=== Exercise description ===
Could you pick up the text on TLR3 stimulation in head and neck carcinoma cells below and continue it from its final line?

Stimulation of the toll-like receptor 3 promotes metabolic reprogramming in head and neck carcinoma cells.

In this study, a possible link between the innate immune recognition receptor TLR3 and metabolic reprogramming in Head and Neck carcinoma (HNC) cells was investigated. The effects of TLR3 stimulation/knock-down were assessed under several culture conditions in 4 HNC cell-lines by cell growth assays, targeted metabolomics, and glycolysis assays based on time-resolved analysis of proton release (Seahorse analyzer). The stimulation of TLR3 by its synthetic agonist Poly(A:U) resulted in a faster growth of HNC cells under low foetal calf serum conditions. Targeted analysis of glucose metabolism pathways demonstrated a tendency towards a shift from tricarboxylic acid cycle (Krebs cycle) to glycolysis and anabolic reactions in cells treated with Poly(A:U). Glycolysis assays confirmed that TLR3 stimulation enhanced the capacity of malignant cells to switch from oxidative phosphorylation to extra-mitochondrial glycolysis. We found evidence that HIF-1α is involved in this process: addition of the TLR3 agonist resulted in a higher cell concentration of the HIF-1α protein, even in normoxia, whereas knocking-down TLR3 resulted in a lower concentration, even in hypoxia. Finally, we assessed TLR3 expression by immunohistochemistry in a series of 7 HNSCC specimens and found that TLR3 was detected at higher levels in tumors displaying a hypoxic staining pattern. Overall, our results demonstrate that TLR3 stimulation induces the Warburg effect in HNC cells in vitro, and suggest that TLR3 may play a role in tumor adaptation to hypoxia.

The exploitation of Toll-like receptor 3 signaling in cancer therapy.

=== Data for review ===
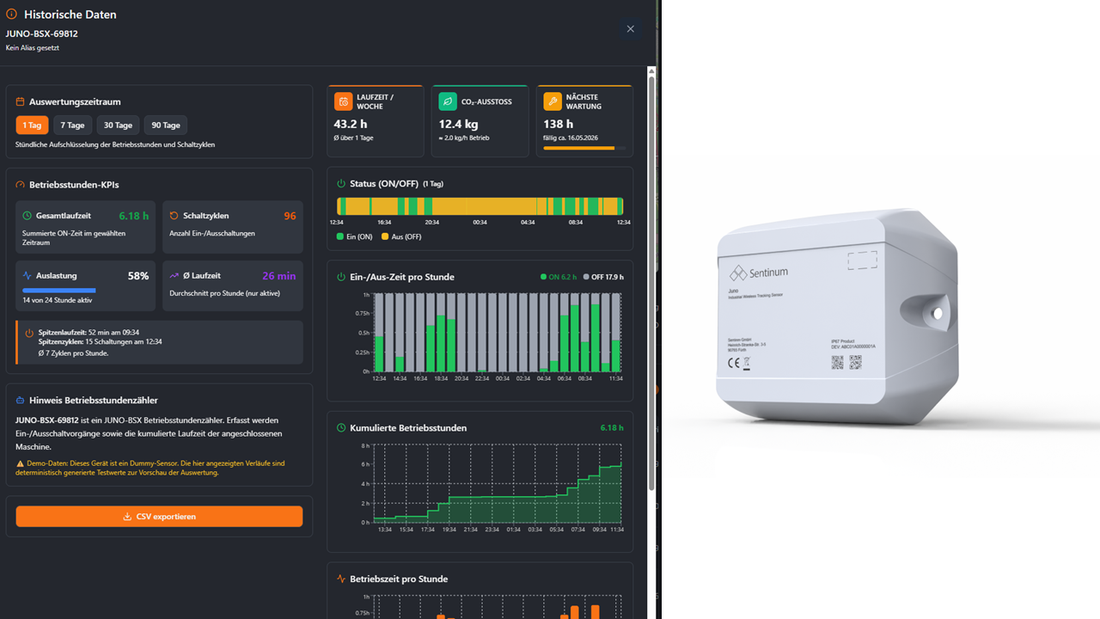Switch evaluation period to 7 Tage
Image resolution: width=1100 pixels, height=619 pixels.
[x=72, y=125]
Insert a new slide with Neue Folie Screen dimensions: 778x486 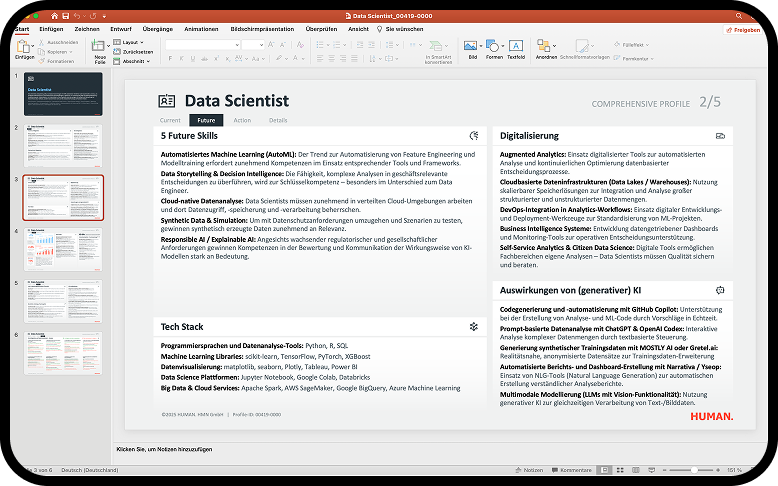(x=100, y=50)
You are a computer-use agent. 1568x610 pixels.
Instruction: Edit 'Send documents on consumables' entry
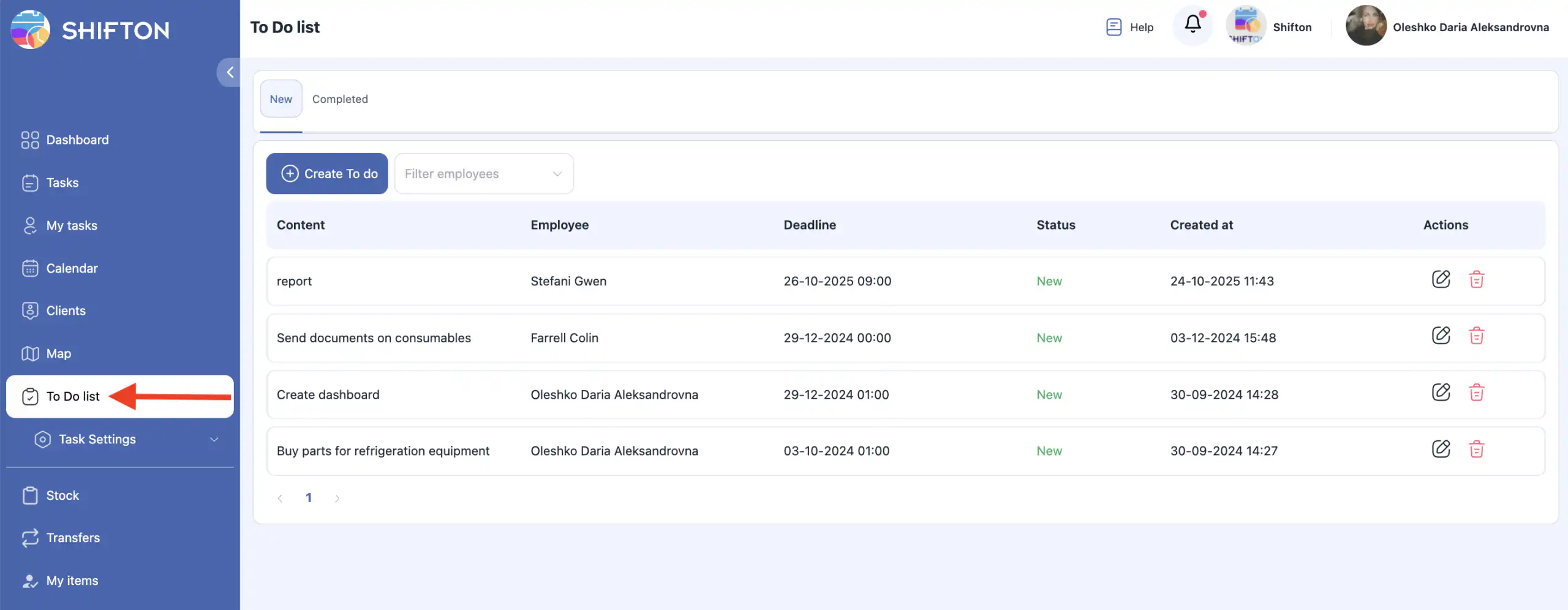(1441, 336)
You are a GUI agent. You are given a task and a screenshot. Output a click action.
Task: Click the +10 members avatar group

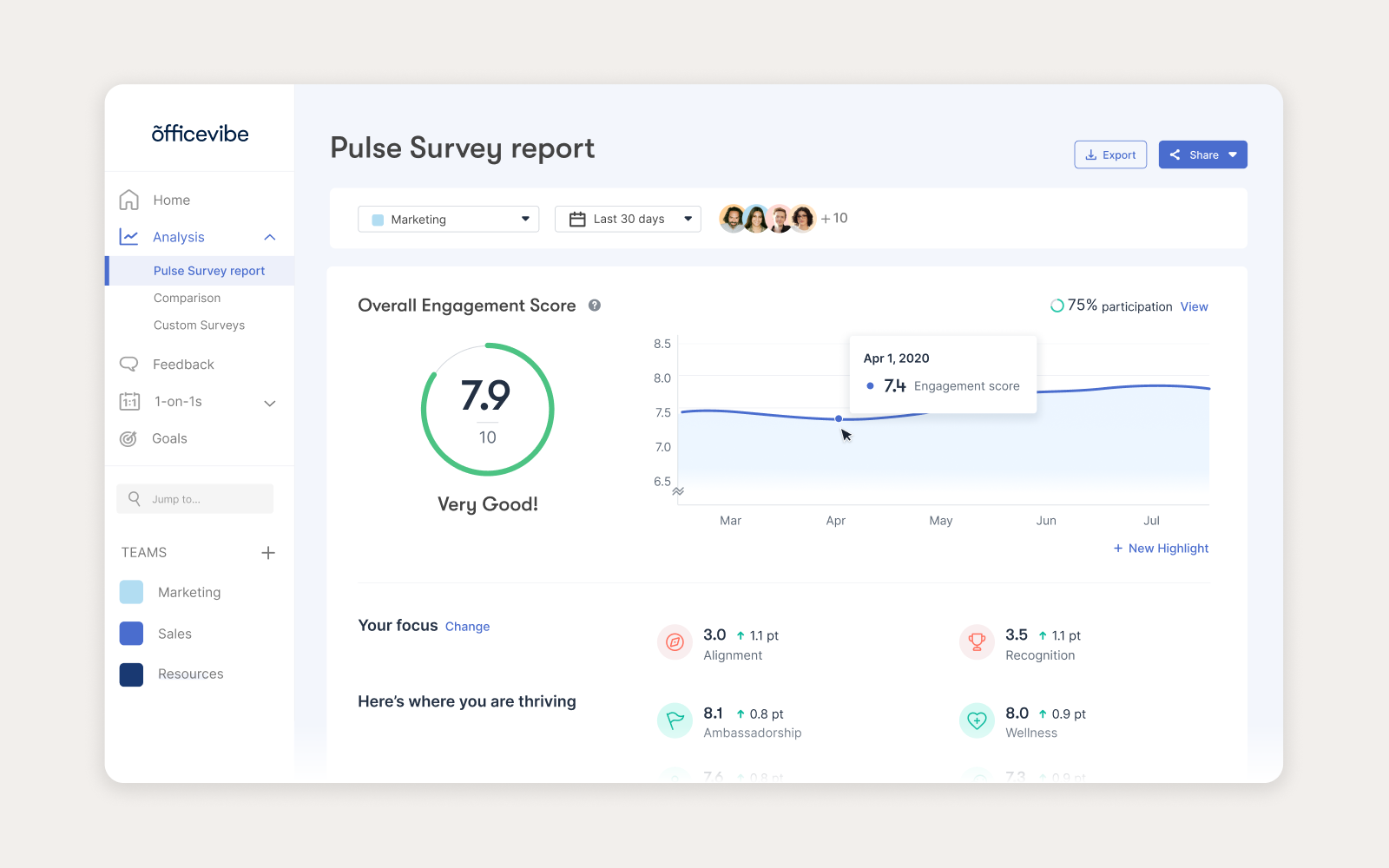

=== Solved problem ===
Toll-like receptors (TLRs) are a group of transmembrane receptors that recognize molecular motifs of pathogen origin and activate immune response. Although TLRs were first identified in immune system cells, recent studies show they can also be expressed in tumor cells. TLR3 recognizes dsRNA or its synthetic ligand poly (I: C) and is responsible primarily for the defense against viral infections. Recent studies showed that TLR3 can trigger apoptosis in cancer cell. Furthermore, other dsRNA binding receptors (MDA5 and RIG-I), localized in cytoplasm, can also bind poly (I: C) and therefore contribute to this effect. With TLR3's capacity to induce apoptosis and activate the immune system at the same time, TLR3 ligands are an attractive therapeutic option for treatment of cancer. Novel therapies include combining poly (I: C) with other components such as chemotherapeutics, apoptosis enhancers, other TLR ligands and peptides activating the immune system. Slightly modified TLR3 agonists (Ampligen®, Hiltonol®, poly IC-LC) are already being used in clinical studies for cancer therapy as single agents or in combination with other drugs. On the other hand, latest studies forewarn that TLR3 activation can also have tumor promoting role so it is crucial to identify the terms by which TLR3 has pro-tumor/anti-tumor effect in order to safely implement TLR3 ligand based therapy into clinical trials.